This project investigates and compares classic and AI-based strategies for optimizing elevator operations in a multi-agent environment.
It was developed as part of a university research project, with an emphasis on practical reinforcement learning, simulation, and comparative analytics.
- Elevator_Scanning:
Classic "scan-based" elevator control (greedy strategy).
Serves as baseline for evaluation. - Elevator_Modell_Simulation:
Simulation environment using a trained reinforcement learning model (PPO).
Allows replay and analysis of trained policies. - Elevator_Reinforcement_Training:
Training environment for RL agents (Stable Baselines3, Maskable PPO, SubprocVecEnv, etc.) - Documentation_in_german:
German documentation of the training and evaluation process, with discussion of results and implementation notes.
- Environment:
- 3 elevators, 10 floors, up to 200 guests per episode
- Guests spawn in the morning (exponentially distributed, ~2 per hour on average) and move between floors.

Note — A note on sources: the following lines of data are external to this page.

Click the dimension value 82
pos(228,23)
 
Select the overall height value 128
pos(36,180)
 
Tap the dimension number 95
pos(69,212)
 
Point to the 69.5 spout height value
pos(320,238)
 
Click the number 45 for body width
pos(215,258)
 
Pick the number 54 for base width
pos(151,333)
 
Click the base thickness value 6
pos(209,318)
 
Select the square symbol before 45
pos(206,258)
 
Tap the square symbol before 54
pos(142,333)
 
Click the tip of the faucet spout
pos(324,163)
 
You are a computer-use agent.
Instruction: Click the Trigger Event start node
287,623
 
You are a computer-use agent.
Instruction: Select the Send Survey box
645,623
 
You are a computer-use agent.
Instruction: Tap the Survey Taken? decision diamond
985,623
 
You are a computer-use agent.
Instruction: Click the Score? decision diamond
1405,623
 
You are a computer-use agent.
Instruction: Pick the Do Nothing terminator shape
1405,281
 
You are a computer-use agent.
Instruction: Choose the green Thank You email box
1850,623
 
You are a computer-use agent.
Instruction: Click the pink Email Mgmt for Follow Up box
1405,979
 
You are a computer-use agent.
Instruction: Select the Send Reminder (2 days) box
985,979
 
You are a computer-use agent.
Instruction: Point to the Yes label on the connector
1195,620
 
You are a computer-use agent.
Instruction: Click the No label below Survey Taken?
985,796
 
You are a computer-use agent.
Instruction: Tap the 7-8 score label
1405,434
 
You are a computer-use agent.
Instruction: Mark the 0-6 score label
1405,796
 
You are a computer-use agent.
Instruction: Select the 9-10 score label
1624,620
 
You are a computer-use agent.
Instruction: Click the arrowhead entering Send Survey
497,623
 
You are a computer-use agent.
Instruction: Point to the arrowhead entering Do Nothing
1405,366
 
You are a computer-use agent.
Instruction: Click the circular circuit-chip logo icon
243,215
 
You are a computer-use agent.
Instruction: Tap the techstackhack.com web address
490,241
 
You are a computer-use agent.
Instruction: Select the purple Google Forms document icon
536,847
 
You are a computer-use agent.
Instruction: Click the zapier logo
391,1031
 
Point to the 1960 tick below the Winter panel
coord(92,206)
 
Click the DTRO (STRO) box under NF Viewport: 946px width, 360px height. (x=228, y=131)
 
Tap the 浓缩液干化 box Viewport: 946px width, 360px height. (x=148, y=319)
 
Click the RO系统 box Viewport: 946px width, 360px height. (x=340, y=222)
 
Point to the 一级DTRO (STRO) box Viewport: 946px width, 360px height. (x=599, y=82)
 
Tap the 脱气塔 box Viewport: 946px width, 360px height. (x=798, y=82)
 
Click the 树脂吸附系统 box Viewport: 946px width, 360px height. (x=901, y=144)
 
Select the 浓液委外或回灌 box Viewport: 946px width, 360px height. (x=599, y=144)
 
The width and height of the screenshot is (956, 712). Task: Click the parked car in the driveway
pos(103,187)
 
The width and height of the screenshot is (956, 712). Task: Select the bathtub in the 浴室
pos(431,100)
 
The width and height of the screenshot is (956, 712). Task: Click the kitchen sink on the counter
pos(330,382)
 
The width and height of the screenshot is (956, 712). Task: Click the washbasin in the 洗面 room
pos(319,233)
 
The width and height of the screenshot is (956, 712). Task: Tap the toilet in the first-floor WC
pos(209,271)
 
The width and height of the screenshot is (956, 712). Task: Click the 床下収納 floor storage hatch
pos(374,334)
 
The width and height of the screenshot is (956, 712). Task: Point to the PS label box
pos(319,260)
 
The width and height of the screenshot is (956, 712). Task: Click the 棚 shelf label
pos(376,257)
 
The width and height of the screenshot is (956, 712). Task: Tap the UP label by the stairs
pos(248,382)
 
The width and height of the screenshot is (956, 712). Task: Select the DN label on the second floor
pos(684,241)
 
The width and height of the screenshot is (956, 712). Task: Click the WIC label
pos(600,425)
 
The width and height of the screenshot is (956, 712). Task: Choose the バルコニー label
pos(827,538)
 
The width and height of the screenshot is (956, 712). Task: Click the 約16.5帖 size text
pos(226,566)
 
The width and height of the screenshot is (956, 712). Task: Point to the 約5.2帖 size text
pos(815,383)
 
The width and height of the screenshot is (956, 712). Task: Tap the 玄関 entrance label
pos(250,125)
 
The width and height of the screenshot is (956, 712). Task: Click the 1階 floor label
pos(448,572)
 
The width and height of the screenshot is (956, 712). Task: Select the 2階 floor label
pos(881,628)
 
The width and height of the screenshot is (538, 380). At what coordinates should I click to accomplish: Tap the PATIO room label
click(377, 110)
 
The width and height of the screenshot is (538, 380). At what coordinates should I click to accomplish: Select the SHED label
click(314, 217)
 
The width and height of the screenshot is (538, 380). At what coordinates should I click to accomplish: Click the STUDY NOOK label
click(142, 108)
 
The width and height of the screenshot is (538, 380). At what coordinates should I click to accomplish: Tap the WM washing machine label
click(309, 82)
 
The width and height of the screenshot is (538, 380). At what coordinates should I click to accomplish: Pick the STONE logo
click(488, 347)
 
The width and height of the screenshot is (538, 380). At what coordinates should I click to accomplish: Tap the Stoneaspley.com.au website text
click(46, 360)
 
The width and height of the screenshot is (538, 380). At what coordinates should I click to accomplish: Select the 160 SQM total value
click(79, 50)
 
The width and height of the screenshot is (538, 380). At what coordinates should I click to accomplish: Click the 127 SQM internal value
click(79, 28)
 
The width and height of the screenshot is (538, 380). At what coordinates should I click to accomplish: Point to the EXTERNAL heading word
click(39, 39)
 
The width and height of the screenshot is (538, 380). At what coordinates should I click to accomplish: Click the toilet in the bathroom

- Each episode simulates 6–10 real-world hours (step = 1s).
- Action Space:
- For each elevator:
wait,up,down - Masking ensures only valid moves (e.g., no "wait" after closing doors).
- For each elevator:
- Rewards:
- Small negative reward for each person waiting or in an elevator.
- Larger positive reward for successful drop-off, smaller for boarding.
- Scanning strategy:
- Elevators move continuously up and down, picking up guests as encountered.
- Reinforcement Learning:
- Maskable Proximal Policy Optimization (PPO) agent (Stable Baselines3).
- Trained on single-elevator environments (for computational reasons).
- Curriculum learning and parallel training with SubprocVecEnv.
- Action masking applied to improve exploration and avoid degenerate policies.
- PPO was chosen based on robust performance and faculty recommendations.
- Scanning strategy:
- Avg. waiting time: 47.3 s
- Avg. ride time: 31.0 s
- Avg. total time: 78.4 s
- Reinforcement learning:
- Avg. waiting time: 23.9 s
- Avg. ride time: 48.4 s
- Avg. total time: 72.3 s
- Interpretation:
RL agent significantly reduced guest waiting times at the expense of slightly longer ride times, resulting in an overall improvement of total time spent per guest.
- Python 3.12.10
- Stable Baselines3, sb3-contrib, Gymnasium, NumPy, Pygame, Matplotlib
-
Classic scan-based control:
cd Elevator_Scanning python main.py -
Simulation with RL-trained model:
cd Elevator_Modell_Simulation
python main.py- Training Environment:
cd Elevator_Reinforcement_Training python resume_training.py
For more details, see Documentation_in_german/ and code comments.
- Comparative plots and metrics are included for both strategies:
- Average waiting time
- Average ride time
- Total time spent
- All visualizations and plots were created using Matplotlib.
- Visual simulation of the environment is available via the integrated Pygame interface.
- All evaluation code and result figures are included in the documentation.
- RL training was performed on CPU; convergence times can be long.
- Only single-elevator RL was trained for performance reasons, but the environments support multiple elevators.
- Action masking helped prevent degenerate strategies (e.g., "waiting forever").
- Further improvements are possible by retraining multi-elevator agents and removing masking, which was mainly used for faster convergence.
Feel free to contact me if you have questions, need additional documentation, or want to discuss further improvements.
This project demonstrates practical multi-agent reinforcement learning in a real-world inspired logistics setting and provides a transparent benchmark against classic heuristics.